Expanded attack surface
As agentic AI-driven coding assistants grow more sophisticated in executing multi-step, chained software engineering tasks, they’ll be touching and interacting with a broader range of systems, applications, and application programming interfaces (APIs). This is going to expand the attack surface of not only the applications but the development stack itself.
“This interconnected nature creates a broader attack surface where a single weak link can compromise the entire workflow. For example, an AI agent coordinating a supply chain could be exploited to inject malicious instructions across multiple systems.”
—Dhaval Shah
Emergent behaviors
As AI collaborates with human developers, emergent vulnerabilities may arise from unforeseen interactions between AI-generated snippets and hand-crafted code, Shah said. “This blend can create novel, complex failure modes that defy traditional testing and threat models.”

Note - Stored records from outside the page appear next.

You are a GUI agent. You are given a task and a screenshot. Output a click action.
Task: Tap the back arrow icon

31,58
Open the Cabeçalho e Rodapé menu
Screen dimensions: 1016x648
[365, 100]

For example, research is already emerging showing how attackers are turning their sights to open AI models to establish new and novel malware attack techniques. ReversingLabs research recently outlined one such scheme that targeted Hugging Face with models containing malicious code designed to avoid that platform’s security scanning mechanism.
How security teams can come together
Security professionals will need to collaborate to stay abreast of the risks presented by agentic AI, and create the right blend of visibility, controls over an increasingly complicated SDLC. OWASP recently introduced new threats and mitigations guidance that is focused on agentic AI, complete with concrete threat modeling information and advice on early mitigation strategies.
Aquias Hughes highly said a recent thought piece entitled "Governing AI Agents" by Noam Kolt of the Governance of AI Lab at Hebrew University should be required reading for AppSec teams.
“As we prepare to see pervasive agent use and implementation, we need to address many issues related to agentic governance."
—Chris Hughes
ReversingLabs' Shah said security leaders should also get ready with a two-pronged approach that balances both strategic oversight with immediate controls, because agentic AI is already here. That means deploying AI-aware monitoring that tracks both code generation and dependency inclusion, creating automated security gates that match AI development speed, and establishing clear boundaries for AI tool usage in critical code.
On the broader strategic front, Shah said organizations will need to implement trust-but-verify automated security baseline checks, and to maintain human-review check points for security-critical change to code and logic. He also recommends that wherever possible, teams should be running AI development in contained environments with defined boundaries.
“Think of it like giving AI a sandbox to play in, but with clear rules and constant supervision. The key isn't containing AI — it's channeling its power within secure guardrails."